» **What needs to be done**: Output, exactly as written, the lines of the data below from the one containing "Given: Select the Nov '23 x-axis label" to the end.

════════════════════

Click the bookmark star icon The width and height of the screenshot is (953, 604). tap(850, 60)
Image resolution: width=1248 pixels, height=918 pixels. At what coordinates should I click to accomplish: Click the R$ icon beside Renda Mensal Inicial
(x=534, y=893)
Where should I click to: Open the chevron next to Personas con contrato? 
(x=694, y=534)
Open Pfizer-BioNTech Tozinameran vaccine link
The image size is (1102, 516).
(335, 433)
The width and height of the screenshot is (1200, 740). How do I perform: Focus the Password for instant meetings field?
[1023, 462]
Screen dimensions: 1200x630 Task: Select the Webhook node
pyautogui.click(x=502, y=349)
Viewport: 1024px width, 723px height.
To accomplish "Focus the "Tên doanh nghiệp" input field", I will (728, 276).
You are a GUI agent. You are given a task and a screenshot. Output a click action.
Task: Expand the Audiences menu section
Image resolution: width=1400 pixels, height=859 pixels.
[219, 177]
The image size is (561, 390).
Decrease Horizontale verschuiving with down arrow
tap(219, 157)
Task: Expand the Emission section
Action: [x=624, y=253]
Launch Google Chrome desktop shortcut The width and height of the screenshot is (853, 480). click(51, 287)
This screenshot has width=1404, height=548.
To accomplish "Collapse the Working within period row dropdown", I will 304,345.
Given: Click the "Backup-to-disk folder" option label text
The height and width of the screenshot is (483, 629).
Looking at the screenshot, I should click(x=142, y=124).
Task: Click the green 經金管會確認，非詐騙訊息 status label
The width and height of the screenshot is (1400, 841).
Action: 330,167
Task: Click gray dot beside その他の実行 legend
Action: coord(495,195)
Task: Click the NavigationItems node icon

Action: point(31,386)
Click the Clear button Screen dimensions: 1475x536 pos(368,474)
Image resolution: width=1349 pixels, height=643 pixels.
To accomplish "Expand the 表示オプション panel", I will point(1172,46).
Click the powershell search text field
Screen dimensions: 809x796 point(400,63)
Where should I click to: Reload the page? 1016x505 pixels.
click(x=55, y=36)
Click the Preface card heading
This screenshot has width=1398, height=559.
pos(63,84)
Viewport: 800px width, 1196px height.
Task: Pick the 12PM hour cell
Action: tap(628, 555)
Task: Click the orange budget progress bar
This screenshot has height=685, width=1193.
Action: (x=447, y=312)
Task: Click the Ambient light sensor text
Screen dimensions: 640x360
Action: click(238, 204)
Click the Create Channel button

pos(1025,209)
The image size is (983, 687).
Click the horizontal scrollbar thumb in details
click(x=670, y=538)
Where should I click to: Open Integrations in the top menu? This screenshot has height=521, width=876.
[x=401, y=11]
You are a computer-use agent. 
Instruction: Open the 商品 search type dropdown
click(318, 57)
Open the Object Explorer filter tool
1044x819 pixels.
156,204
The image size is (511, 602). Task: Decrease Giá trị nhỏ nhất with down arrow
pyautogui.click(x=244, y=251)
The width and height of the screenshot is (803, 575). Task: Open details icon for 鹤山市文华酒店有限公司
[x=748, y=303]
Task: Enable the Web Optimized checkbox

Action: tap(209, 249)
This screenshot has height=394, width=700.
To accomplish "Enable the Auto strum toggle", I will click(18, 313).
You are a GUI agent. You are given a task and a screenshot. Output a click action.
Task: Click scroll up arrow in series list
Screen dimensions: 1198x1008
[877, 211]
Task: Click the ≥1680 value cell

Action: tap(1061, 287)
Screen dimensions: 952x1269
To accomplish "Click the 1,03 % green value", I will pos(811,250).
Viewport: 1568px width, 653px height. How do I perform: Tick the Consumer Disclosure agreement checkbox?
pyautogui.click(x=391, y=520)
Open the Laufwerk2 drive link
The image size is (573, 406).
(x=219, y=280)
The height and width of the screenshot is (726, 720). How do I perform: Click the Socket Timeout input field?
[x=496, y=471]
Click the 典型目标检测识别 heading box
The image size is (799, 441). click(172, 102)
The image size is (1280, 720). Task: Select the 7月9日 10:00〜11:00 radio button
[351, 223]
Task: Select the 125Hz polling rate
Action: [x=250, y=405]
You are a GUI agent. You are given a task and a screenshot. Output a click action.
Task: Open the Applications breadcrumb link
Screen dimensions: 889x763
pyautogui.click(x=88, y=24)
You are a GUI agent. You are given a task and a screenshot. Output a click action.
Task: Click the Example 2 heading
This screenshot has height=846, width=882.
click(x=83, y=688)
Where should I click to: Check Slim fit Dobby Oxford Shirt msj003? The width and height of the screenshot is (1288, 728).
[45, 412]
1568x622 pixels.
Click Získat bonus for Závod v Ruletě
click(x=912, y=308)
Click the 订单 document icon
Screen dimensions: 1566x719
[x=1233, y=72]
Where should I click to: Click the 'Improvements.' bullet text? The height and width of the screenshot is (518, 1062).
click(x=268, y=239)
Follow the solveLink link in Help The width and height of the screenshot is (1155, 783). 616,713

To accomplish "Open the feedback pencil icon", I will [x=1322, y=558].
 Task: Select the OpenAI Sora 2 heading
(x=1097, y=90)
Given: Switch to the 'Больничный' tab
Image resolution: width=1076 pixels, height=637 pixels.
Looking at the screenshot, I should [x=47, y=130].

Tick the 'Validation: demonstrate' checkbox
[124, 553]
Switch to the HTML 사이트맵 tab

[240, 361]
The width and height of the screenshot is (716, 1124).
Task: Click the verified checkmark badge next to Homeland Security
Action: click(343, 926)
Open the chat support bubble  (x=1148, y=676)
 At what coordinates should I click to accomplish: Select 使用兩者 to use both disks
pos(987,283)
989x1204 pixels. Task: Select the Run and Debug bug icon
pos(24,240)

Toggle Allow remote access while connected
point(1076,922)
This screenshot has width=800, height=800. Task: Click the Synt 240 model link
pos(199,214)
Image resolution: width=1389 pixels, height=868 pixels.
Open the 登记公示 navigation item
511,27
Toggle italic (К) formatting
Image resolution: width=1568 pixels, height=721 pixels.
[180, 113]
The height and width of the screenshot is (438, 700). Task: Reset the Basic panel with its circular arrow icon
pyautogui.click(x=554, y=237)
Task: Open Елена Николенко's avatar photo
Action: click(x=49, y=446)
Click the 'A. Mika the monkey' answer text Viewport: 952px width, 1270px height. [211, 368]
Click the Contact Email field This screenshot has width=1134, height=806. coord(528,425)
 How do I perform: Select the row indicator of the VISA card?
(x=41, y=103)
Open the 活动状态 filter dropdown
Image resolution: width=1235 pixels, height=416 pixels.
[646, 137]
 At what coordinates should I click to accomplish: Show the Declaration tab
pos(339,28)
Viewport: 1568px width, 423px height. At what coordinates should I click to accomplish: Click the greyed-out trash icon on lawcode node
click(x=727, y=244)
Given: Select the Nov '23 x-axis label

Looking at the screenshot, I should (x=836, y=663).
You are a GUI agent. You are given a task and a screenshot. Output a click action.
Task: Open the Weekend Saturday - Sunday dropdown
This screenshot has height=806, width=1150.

════════════════════

» **Answer section**:
Given: Select the Nov '23 x-axis label

Looking at the screenshot, I should (x=836, y=663).
You are a GUI agent. You are given a task and a screenshot. Output a click action.
Task: Open the Weekend Saturday - Sunday dropdown
This screenshot has height=806, width=1150.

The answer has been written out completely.